● Exercise description
Scan the listing below. Copy each line that contains "agent".

● Supplied material
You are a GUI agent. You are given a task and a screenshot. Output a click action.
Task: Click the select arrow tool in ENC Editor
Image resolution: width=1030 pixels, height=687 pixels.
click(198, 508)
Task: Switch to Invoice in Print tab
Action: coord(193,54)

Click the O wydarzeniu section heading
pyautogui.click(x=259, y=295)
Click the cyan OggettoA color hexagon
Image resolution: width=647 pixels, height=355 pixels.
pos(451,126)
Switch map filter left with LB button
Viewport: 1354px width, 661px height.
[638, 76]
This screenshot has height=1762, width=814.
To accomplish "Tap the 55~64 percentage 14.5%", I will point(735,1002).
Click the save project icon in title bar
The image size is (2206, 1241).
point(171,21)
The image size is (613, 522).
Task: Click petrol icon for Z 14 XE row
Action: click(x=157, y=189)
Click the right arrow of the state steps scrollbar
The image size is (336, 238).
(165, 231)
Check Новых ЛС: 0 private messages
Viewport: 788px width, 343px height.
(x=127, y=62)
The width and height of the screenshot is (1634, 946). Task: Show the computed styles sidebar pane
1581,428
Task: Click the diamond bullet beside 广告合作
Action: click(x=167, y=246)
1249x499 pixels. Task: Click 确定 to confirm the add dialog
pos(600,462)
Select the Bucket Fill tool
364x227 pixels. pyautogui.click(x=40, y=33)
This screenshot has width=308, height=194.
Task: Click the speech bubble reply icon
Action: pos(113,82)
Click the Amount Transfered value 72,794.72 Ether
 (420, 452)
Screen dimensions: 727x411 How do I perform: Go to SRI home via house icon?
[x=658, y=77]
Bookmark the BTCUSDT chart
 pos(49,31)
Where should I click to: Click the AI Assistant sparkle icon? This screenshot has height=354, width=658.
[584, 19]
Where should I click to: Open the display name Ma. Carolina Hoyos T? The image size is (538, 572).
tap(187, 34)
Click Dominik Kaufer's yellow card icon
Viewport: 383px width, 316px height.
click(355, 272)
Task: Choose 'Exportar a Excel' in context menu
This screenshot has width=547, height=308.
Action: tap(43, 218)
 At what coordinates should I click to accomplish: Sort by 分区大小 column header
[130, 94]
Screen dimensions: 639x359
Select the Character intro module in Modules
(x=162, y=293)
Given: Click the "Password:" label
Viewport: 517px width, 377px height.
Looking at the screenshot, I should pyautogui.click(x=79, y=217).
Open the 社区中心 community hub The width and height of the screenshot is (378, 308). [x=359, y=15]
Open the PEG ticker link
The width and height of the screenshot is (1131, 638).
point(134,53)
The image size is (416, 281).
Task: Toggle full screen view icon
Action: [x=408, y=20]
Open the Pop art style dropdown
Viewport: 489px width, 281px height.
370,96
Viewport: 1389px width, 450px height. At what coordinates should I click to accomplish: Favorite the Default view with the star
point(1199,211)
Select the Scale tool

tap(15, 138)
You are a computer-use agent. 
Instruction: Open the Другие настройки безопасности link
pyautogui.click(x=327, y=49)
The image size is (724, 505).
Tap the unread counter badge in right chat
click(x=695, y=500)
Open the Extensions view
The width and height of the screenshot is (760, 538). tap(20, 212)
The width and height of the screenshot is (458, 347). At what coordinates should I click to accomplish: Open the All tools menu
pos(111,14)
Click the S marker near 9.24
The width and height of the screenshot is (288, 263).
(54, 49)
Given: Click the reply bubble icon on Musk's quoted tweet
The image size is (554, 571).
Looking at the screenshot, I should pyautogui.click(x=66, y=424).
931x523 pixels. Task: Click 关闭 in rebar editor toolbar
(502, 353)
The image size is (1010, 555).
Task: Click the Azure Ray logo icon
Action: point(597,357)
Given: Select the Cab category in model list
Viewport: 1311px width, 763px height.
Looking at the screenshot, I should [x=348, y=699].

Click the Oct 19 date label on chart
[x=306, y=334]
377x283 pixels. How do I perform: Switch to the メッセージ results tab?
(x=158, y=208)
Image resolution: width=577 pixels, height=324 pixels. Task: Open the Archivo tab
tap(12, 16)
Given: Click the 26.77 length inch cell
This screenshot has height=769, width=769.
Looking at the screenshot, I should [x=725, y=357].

● Response to this task
You are a GUI agent. You are given a task and a screenshot. Output a click action.
You are a computer-use agent. 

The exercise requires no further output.